株式・債券市場、インフレ再加速リスクを過小評価=PIMCO
Davide Barbuscia
[ニューヨーク 21日 ロイター] - 米資産運用大手パシフィック・インベストメント・マネジメント・カンパニー(PIMCO、ピムコ)のダニエル・アイバシン最高投資責任者(CIO)は21日、株式市場や債券市場は中銀の利下げペースについて楽観的すぎる可能性があり、景気後退やインフレ再加速のリスクを過小評価していると述べた。
メモで、PIMCOは過去1年間にわたり、低格付けのクレジット商品から、より弾力性がある高格付けの証券化資産にシフトしてきたと明かした。様々な経済シナリオにおいて価値上昇が見込まれるためという。

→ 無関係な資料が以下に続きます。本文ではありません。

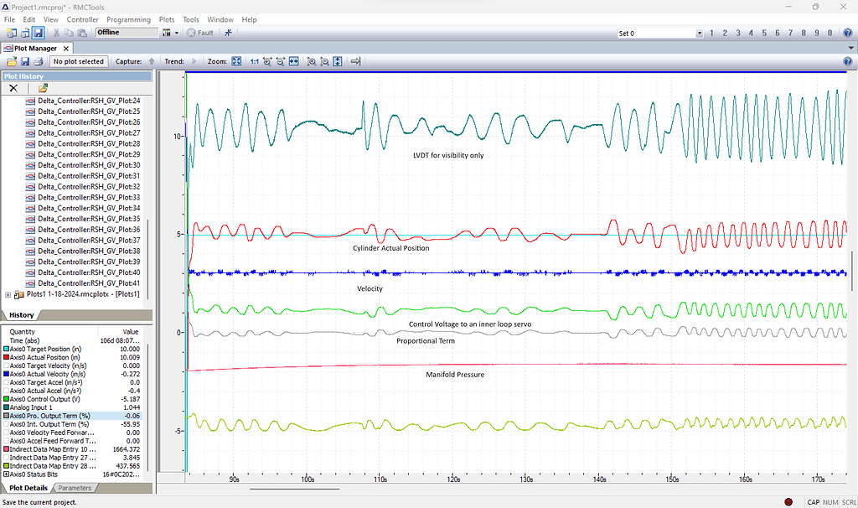Print the current plot
This screenshot has height=508, width=858.
pos(39,61)
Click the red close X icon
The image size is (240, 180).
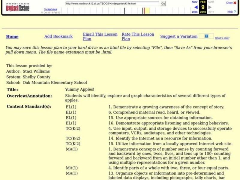tap(235, 3)
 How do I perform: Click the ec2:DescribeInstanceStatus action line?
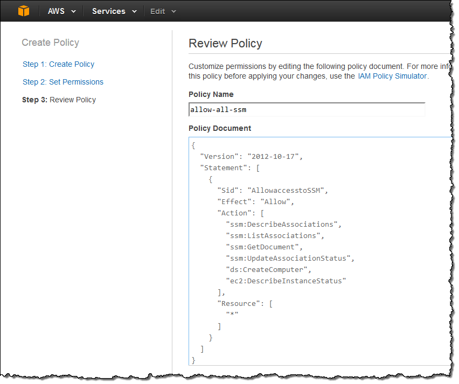click(286, 281)
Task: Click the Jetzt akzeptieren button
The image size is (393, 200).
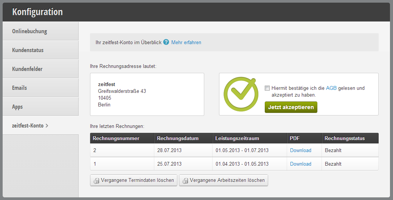Action: click(x=291, y=107)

またインフレ率の継続的な低下と米連邦準備理事会(FRB)を含む中銀の年内利下げ開始を見込んでいる一方、そのプロセスがどれほど迅速に展開するかについて市場は楽観的すぎると指摘。「市場が米経済のソフトランディング(軟着陸)の可能性を示唆するのは当然だが、クレジットスプレッドと株価のバリュエーションが織り込んでいる、リセッション(景気後退)やインフレ再加速の確率は非常に低い」とし、PIMCOはインフレ再加速を見越して米物価連動国債(TIPS)へのエクスポージャーを維持しているとした。
アイバシン氏が運用するPIMCOの「インカムファンド」は昨年9.32%のリターンを達成。アイバシン氏は「FRBが利下げに着手すれば、昨年達成した高水準のリターンをさらに上回る可能性がある」とした。

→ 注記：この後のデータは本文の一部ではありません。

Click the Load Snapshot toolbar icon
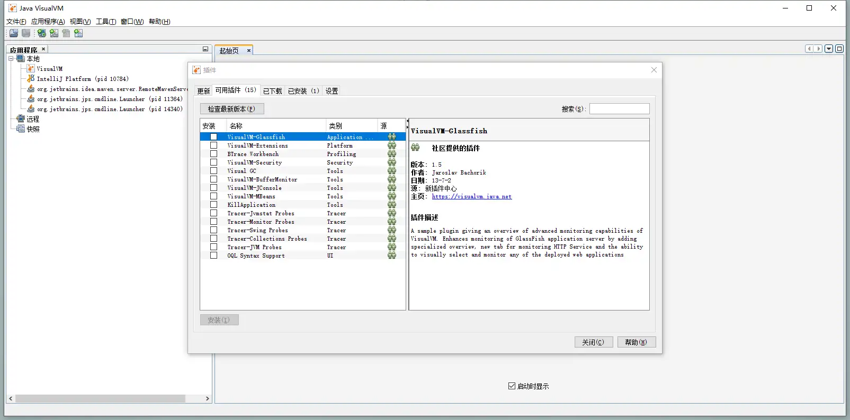 [14, 33]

短期債に対するエクスポージャーは維持しているものの、FRBの利下げペースに対する市場の過度な楽観論を背景に割高な水準にあると言及。長期債に関しても保有債券の金利エクスポージャーを減らしていることを明らかにした。
さらに米債発行や米財政赤字の長期持続に対する懸念が長期債をさらに圧迫する可能性があるとし、「われわれはオーストラリア、欧州、英国など米国以外の高格付け市場に金利のエクスポージャーを分散し始めている」とした。